「結婚活動(けっこんかつどう)」(2011/07/11)
「あのですね、山崎様(やまさきさま)。この、お相手(あいて)の条件(じょうけん)についてなんですが…」アドバイザーは優(やさ)しく微笑(ほほえ)みながら言(い)った。「二(に)、三(さん)、ご質問(しつもん)させていただいても…」
「ええ、どうぞ」無表情(むひょうじょう)のまま女性(じょせい)は答(こた)えた。
「この、住(す)む場所(ばしょ)は実家(じっか)から一(いち)キロ以内(いない)、というのは…」
「私(わたし)、家族(かぞく)のことが大好(だいす)きなんです。できれば、同居(どうきょ)したいくらいなんです」
「そうですか。でも、たしか弟(おとうと)さんがいらっしゃいましたよね」
「ええ。同居(どうきょ)ということになっても、弟(おとうと)にはちゃんと納得(なっとく)させます」
「そうなんですか……。では次(つぎ)の、絶対(ぜったい)に浮気(うわき)はしない…」
「当然(とうぜん)ですわ。そうでしょ。私(わたし)を妻(つま)にするんですから」
「しかしですね、これは…」アドバイザーは困惑(こんわく)しながら言(い)った。
「男(おとこ)は浮気(うわき)をするものです。生物学的(せいぶつがくてき)に考(かんが)えても、当然(とうぜん)のことですわ。
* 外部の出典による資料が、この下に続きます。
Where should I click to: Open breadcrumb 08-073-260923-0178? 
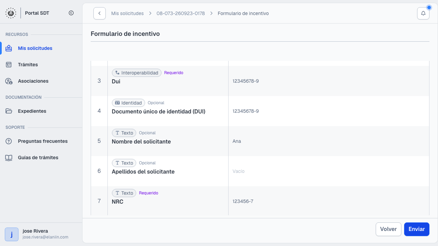(x=181, y=13)
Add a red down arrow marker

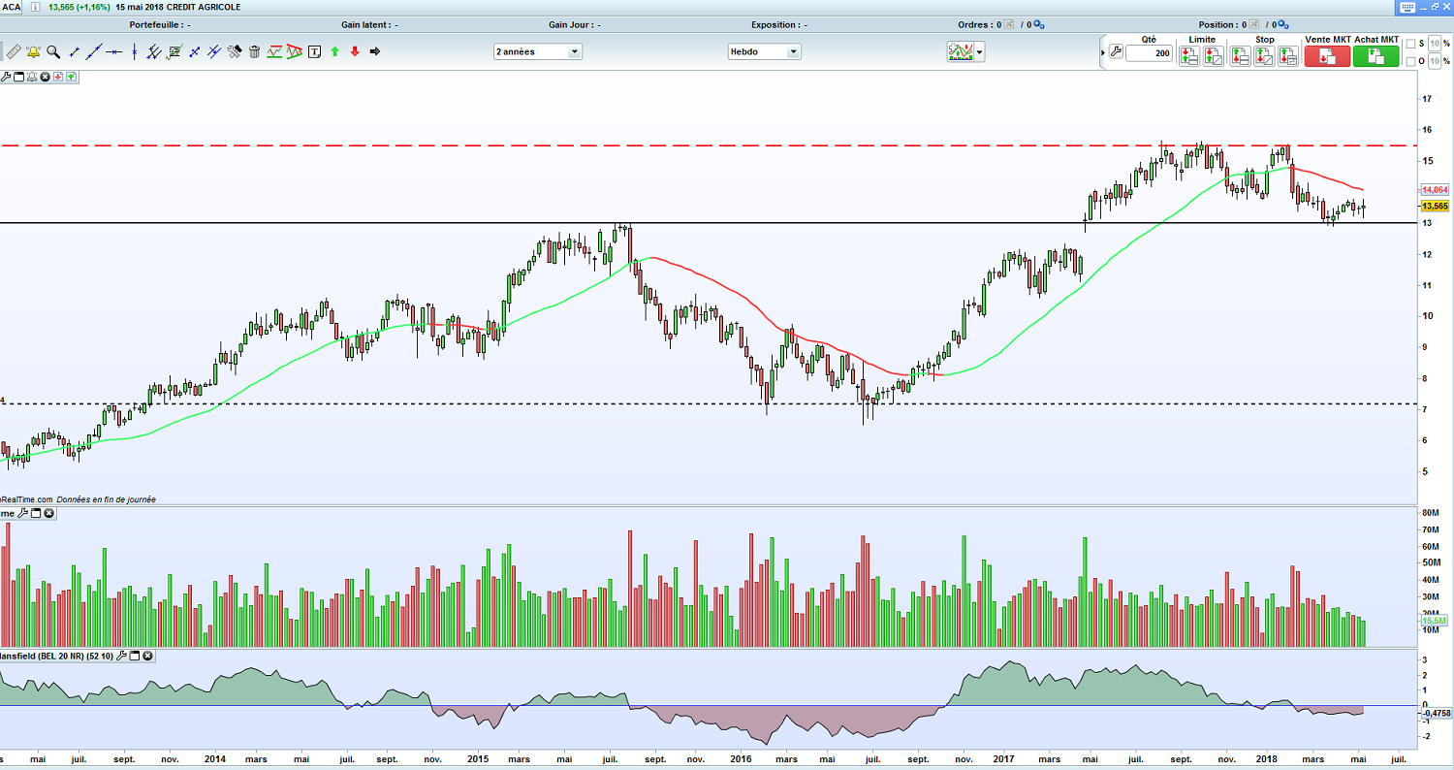tap(355, 51)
まあ、一応(いちおう)、条件(じょうけん)として書(か)いたまでです。もしそうなったら、追(お)い出(だ)すだけですから」
「ああ、なるほど……。あと、この遺伝子(いでんし)の採取(さいしゅ)に同意(どうい)すること、とありますが…」
「良(い)い子孫(しそん)を残(のこ)す。それが、私(わたし)たちが生(い)きる一番(いちばん)の目的(もくてき)じゃありませんか。そうでしょ」
「はあ…、そ、そうなんです…か?」
「そのためには、相手(あいて)の情報(じょうほう)を見(み)きわめる必要(ひつよう)があります。一番(いちばん)良(い)いマッチングを選(えら)ばなければ、良(い)い子孫(しそん)を得(え)ることはできませんわ。私(わたし)が出(だ)した条件(じょうけん)に、何(なに)か問題(もんだい)でも?」
<つぶやき>気持(きも)ちは二(に)の次(つぎ)…。こんな時代(じだい)が来(く)るのでしょうか? 何(なん)だか淋(さび)しいです。